Prosecuting international crimes in Crimea with Gyunduz Mamedov

Date
Thu November 8th 2018, 1:00 - 2:00pm
Event Sponsor
John and Terry Levin Center for Public Service and Public Interest Law, WSD Handa Center for Human Rights & Int'l Justice
Location
RM 285, Stanford Law School
Prosecuting international crimes in Crimea with Gyunduz Mamedov

In 2014, Ukraine’s Crimean Peninsula was annexed by Russia, and has since been held as an occupied territory of the Russian Federation. Join Gyunduz Mamedov, Ukraine’s Prosecutor of the Autonomous Republic of Crimea, for a discussion about the ongoing occupation of Crimea, the work of his office in documenting human rights rights violations in the region, and how Ukraine engages in law enforcement activities over an occupied territory. What role can the United States play in this conflict?

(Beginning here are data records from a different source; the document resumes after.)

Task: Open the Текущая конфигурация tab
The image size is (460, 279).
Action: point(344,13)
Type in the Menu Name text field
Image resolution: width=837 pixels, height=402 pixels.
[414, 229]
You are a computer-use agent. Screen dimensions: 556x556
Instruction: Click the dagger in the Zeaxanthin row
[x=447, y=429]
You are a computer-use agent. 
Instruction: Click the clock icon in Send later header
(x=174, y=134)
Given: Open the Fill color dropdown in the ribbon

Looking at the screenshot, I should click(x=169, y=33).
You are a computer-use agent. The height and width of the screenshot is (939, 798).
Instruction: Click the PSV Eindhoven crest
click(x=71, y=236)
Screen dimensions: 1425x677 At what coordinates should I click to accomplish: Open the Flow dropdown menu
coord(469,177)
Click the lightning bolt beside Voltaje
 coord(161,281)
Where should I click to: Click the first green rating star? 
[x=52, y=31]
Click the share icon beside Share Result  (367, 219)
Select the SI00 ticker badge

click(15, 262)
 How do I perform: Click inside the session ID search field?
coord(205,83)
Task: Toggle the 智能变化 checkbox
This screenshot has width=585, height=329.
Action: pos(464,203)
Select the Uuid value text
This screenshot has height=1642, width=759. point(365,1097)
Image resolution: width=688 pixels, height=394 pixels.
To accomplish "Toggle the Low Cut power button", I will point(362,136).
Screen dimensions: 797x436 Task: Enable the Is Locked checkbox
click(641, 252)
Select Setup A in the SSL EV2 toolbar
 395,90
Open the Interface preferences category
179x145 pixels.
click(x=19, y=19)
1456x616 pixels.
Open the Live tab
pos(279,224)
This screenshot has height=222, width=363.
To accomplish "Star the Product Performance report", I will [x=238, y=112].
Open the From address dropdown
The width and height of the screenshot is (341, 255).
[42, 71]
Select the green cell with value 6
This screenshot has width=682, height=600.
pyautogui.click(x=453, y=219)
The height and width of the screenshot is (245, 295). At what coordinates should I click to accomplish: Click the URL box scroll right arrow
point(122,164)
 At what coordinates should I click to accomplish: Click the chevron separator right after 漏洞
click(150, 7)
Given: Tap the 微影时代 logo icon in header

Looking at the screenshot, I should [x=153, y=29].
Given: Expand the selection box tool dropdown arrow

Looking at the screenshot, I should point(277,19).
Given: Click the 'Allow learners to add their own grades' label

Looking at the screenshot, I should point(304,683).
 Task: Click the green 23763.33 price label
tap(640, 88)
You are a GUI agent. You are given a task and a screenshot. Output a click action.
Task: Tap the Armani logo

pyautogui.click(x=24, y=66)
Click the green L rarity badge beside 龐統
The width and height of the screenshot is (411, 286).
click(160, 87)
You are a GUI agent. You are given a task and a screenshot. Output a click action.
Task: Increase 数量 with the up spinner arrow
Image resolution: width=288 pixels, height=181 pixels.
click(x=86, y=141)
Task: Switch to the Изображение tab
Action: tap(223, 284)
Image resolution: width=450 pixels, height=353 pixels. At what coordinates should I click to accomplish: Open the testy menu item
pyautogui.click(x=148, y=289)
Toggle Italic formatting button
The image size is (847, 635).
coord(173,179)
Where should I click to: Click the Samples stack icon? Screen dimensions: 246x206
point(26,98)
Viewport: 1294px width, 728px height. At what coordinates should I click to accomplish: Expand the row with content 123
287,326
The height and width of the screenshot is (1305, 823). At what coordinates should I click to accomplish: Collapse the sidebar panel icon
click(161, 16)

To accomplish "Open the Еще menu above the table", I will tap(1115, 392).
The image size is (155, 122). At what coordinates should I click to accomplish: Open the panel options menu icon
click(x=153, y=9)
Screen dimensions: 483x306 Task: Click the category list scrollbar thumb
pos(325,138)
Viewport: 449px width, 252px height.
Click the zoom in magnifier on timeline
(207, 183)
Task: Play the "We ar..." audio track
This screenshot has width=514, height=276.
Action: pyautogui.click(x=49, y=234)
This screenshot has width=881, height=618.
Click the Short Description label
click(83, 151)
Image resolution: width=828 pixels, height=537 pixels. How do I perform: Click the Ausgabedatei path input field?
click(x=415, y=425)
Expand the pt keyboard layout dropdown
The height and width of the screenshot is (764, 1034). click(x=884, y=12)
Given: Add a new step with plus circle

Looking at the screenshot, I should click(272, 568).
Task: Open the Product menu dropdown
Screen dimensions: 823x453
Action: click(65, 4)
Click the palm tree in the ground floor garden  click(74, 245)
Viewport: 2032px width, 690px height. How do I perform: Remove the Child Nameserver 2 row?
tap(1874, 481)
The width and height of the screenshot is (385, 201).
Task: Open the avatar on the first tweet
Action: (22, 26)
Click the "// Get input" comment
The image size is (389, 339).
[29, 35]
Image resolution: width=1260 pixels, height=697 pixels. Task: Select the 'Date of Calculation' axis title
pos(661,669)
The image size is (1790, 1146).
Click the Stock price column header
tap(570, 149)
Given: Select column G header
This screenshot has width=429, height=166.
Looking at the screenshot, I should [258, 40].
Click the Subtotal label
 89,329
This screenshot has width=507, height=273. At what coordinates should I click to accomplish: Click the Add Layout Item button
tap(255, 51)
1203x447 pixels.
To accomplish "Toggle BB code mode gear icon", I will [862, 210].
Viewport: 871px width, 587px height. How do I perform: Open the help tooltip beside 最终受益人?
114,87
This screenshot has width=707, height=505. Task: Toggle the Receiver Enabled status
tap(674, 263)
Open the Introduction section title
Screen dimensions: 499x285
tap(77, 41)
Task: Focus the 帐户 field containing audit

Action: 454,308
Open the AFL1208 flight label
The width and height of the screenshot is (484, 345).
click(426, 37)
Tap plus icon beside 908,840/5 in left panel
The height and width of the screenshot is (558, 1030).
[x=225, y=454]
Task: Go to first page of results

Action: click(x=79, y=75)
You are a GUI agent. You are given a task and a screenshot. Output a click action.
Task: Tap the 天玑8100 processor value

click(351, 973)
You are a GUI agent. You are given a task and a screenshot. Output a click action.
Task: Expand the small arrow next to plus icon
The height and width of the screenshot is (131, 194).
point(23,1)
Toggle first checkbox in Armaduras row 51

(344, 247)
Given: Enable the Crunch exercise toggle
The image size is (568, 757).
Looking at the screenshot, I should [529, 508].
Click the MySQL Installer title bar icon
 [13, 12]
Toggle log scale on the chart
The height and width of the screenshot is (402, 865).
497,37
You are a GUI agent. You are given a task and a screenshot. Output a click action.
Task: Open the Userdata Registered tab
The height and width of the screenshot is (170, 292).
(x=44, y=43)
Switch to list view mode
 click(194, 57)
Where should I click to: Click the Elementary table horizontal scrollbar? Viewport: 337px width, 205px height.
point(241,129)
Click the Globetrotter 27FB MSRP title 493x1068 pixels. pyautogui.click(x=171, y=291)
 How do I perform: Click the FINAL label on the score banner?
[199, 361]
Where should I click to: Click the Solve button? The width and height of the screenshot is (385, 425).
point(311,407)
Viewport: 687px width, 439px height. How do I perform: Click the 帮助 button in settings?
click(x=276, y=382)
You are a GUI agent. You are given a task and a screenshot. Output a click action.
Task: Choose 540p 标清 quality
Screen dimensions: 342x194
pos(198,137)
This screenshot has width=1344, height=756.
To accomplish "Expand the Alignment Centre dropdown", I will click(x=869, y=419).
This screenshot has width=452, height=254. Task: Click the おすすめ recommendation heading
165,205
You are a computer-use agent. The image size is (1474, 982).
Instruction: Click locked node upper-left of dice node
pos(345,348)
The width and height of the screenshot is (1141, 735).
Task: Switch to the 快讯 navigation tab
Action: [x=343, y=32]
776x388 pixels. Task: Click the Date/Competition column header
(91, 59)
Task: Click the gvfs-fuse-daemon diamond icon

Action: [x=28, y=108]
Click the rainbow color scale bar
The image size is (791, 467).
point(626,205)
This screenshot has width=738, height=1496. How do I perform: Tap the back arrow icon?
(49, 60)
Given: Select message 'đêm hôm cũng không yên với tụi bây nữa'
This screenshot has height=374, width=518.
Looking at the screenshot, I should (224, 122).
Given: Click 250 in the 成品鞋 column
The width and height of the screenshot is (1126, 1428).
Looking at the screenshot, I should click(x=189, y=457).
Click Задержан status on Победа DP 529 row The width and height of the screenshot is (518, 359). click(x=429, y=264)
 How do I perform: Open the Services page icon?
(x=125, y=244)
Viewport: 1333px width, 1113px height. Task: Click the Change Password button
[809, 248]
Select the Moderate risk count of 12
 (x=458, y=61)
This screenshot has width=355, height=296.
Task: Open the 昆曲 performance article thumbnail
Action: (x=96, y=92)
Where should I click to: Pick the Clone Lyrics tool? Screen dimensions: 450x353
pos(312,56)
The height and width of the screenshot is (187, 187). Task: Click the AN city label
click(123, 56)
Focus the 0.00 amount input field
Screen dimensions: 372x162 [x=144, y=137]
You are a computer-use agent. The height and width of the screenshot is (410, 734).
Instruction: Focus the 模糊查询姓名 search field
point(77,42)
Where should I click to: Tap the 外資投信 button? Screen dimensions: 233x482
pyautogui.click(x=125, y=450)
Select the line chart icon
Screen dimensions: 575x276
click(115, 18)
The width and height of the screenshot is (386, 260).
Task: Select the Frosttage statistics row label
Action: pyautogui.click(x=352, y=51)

Gyunduz Mamedov is the Prosecutor of the Autonomous Republic of Crimea, Ukraine, a position he has held since August 2016.

Mamedov began his career in 1996 in the Prosecutor’s Office of the Primorskii District of Odessa. He has served as a prosecutor in the Kyiv Region, as the Chief Scientific Officer of the Crime Investigation Research Department at the Research Institute of the National Academy of Public Prosecutor of Ukraine, and the Head of the Investigation Department of the Dnipro Environmental Prosecutor’s Office. In July 2014, he was appointed Prosecutor of the Odessa city, then from December 2015 Deputy Prosecutor of the Odessa region.

Mamedov is a graduate of Odessa I.I. Mechnikov National University and the Odessa National University of Economics. He holds a PhD in Law.